Tensile creep of Mo–Si–B alloys

Multiphase Mo–Si–B alloys containing a Mo solid solution matrix and brittle Mo3Si and Mo5SiB2 (T2) intermetallic phases are candidates for ultra-high-temperature applications. The elevated temperature uniaxial tensile response at a nominal strain rate of 10−4 s–1 and the tensile creep response at constant load between 1000 °C and 1300 °C of a (i) single phase solid solution (Mo–3.0Si–1.3B in at.%), (ii) two-phase alloy containing ∼35 vol.% T2 phase (Mo–6Si–8B in at.%) and (iii) three-phase alloy with ∼50 vol.% T2 + Mo3Si phases (Mo–8.6Si–8.7B in at.%) were evaluated. The results confirm that Si in solid solution significantly enhances both the yield strength and the creep resistance of these materials. A Larson–Miller plot of the creep data showed improved creep resistance of the two- and three-phase alloys in comparison with Ni-based superalloys. The extent of Si dissolved in the solid solution phase varied in these three alloys and Si appeared to segregate to dislocations and grain boundaries.
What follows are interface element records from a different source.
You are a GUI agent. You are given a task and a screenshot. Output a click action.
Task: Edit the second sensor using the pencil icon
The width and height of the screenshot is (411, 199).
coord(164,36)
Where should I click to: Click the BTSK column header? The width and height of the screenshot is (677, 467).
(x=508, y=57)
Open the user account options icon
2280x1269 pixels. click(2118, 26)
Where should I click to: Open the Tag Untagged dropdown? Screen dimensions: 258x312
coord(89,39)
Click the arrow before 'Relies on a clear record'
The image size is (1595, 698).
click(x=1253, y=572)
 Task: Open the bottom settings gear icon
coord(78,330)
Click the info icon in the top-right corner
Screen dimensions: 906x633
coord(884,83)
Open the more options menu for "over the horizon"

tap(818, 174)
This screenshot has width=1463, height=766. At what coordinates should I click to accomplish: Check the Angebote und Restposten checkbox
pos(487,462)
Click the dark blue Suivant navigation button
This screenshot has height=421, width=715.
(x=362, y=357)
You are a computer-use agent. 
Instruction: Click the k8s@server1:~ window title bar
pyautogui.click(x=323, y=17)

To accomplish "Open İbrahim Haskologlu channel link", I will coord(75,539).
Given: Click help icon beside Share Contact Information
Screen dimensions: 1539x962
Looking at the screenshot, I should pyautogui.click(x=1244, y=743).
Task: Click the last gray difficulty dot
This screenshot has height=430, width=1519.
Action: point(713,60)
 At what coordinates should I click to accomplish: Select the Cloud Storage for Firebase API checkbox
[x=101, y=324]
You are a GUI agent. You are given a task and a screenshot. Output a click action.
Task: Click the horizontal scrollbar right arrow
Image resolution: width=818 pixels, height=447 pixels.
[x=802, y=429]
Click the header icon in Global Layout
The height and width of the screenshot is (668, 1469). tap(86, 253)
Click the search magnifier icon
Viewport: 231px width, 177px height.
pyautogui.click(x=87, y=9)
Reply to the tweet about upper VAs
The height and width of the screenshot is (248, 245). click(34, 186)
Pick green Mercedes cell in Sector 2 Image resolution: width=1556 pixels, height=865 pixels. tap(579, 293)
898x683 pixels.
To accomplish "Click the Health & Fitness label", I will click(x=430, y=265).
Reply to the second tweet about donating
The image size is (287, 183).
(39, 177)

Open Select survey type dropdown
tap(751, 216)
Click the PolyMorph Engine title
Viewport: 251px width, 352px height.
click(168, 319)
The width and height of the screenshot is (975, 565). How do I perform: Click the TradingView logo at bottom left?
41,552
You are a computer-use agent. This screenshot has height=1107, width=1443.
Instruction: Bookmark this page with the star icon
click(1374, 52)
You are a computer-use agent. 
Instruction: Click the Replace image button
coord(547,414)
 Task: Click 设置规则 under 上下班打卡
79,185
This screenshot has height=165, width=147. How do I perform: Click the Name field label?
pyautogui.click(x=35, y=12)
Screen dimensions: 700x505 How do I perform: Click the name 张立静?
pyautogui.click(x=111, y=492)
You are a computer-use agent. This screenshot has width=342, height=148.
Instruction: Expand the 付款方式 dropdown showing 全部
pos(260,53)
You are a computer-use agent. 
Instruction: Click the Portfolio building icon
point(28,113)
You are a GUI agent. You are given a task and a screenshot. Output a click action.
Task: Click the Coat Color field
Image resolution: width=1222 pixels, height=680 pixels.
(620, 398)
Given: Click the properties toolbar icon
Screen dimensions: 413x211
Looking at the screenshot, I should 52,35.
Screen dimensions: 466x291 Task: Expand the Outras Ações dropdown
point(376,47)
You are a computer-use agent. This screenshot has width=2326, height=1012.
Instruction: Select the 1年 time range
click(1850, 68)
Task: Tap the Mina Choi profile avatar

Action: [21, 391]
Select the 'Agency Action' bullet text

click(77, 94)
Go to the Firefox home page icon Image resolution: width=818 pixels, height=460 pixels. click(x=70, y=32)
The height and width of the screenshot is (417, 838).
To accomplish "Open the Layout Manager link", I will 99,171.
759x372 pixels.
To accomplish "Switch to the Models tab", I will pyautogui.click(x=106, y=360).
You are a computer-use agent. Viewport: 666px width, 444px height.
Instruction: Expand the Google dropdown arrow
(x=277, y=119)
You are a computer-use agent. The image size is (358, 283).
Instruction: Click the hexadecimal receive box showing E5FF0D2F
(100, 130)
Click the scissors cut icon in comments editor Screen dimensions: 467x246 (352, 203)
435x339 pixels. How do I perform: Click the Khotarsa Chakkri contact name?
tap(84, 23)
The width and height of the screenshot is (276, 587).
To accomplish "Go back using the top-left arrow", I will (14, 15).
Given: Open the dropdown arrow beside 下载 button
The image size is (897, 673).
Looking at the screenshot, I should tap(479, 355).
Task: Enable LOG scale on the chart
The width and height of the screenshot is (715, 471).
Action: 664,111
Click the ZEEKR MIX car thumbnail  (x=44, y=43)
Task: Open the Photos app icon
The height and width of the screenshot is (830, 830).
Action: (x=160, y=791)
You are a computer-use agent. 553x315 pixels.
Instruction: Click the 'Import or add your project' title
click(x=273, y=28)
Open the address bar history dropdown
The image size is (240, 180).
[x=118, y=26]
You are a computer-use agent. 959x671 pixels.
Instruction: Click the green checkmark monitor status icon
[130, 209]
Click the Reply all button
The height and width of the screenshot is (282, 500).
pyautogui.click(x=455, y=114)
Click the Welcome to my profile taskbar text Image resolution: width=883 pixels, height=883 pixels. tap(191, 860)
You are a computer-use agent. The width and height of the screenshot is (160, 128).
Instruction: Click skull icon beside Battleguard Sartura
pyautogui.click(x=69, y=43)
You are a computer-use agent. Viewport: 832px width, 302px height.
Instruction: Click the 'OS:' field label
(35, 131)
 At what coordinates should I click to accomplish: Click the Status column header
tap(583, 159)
A stress exponent of ∼5 for the solid solution alloy and ∼7 at 1200 °C for the two multiphase alloys suggested dislocation climb to be the controlling mechanism. Grain boundary precipitation of the T2 phase during creep deformation was observed and the precipitation kinetics appear to be affected by the test temperature and applied stress.